I am fairly new at RNA-sequencing analysis, but I have attempted to analyse the data I obtained from RNA sequencing on my own by following an online EdX class and by basing the majority of the analysis on the recommendations of Azenta in the following guide: A Quick Start Guide to RNA-Seq Data Analysis .
For context, I am looking at making two different comparisons each time between human A549 cells treated with control siRNA (non-targeted siRNA) and a targeted knockdown using siRNA. I have 3 sequenced replicates for each condition.
As mentioned I mainly followed the steps recommended by azenta:
FASTQC to look at the quality of the samples (everything seems fine there)
Trimming reads with trimmomatic (ILLUMINACLIP:TruSeq3-PE.fa:2:30:10:2:keepBothReads LEADING:3 TRAILING:3 MINLEN:36)
Aligning the reads to the hg19 reference genome with STAR (the relevant files for the genome assembly, fasta and gtf, were retrieved from the gencode database)
Calculate gene hit counts with featureCounts (in R; isGTFAnnotationFile=TRUE, countMultiMappingReads=FALSE, GTF.featureType="exon", largestOverlap=TRUE, GTF.attrType="gene_id")
Compare hit counts between groups using DESeq2 with LFCshrink type Apeglem.

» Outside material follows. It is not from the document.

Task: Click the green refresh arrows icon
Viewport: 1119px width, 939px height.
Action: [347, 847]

Without taking fold change into account, by only looking at the p-adjusted value < 0.05, we only identify 19 genes matching this parameter in one comparison and 2 in the other comparison. In each comparison, one of the genes that is identified as being differentially expressed is the one that was knocked down by our siRNA treatment.
We were expecting to identify much more differentially expressed genes, but since we do identify the knocked down gene, we are unsure whether something is wrong with our pipeline or with the samples? Or whether this could be interpreted as a "normal" amount of differentially expressed genes?

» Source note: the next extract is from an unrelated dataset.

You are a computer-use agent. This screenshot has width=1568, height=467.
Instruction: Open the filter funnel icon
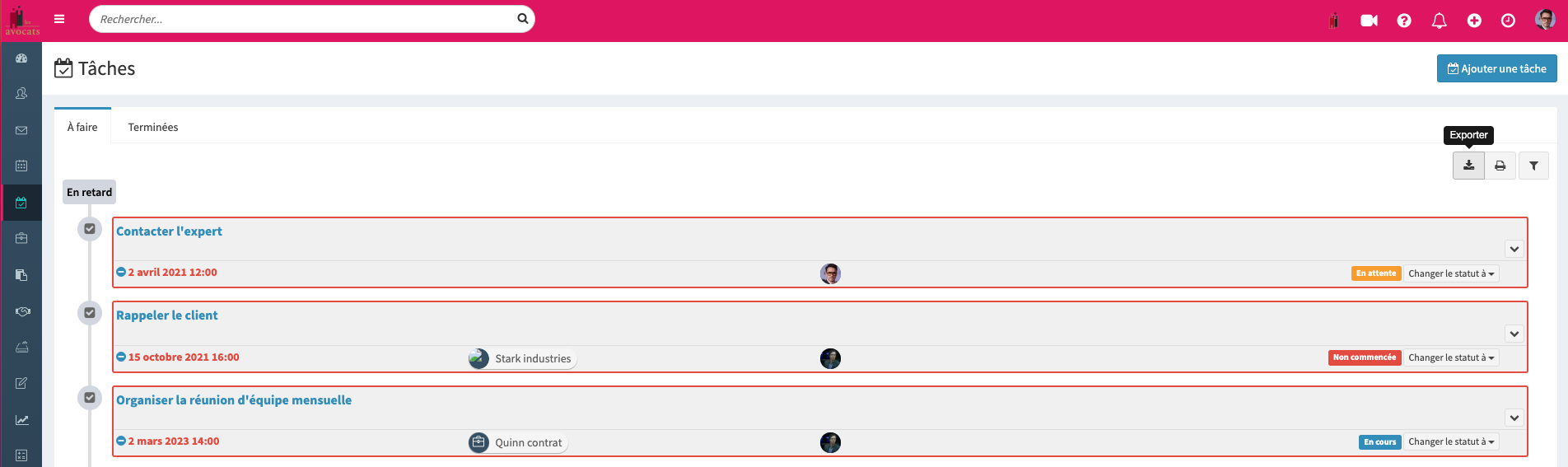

I tried different types of LFCshrink normalization which did not significantly alter the results. I also tried to run the easily accessible airway dataset through the DESeq2 pipeline, this dataset did seem to behave normally. I also tried a genome assembly based on files obtained from the UCSC database, which also did not alter the data.
Any guidance or advise would be appreciated to help figure out whether something is wrong with our analysis or not! Thank you for your help.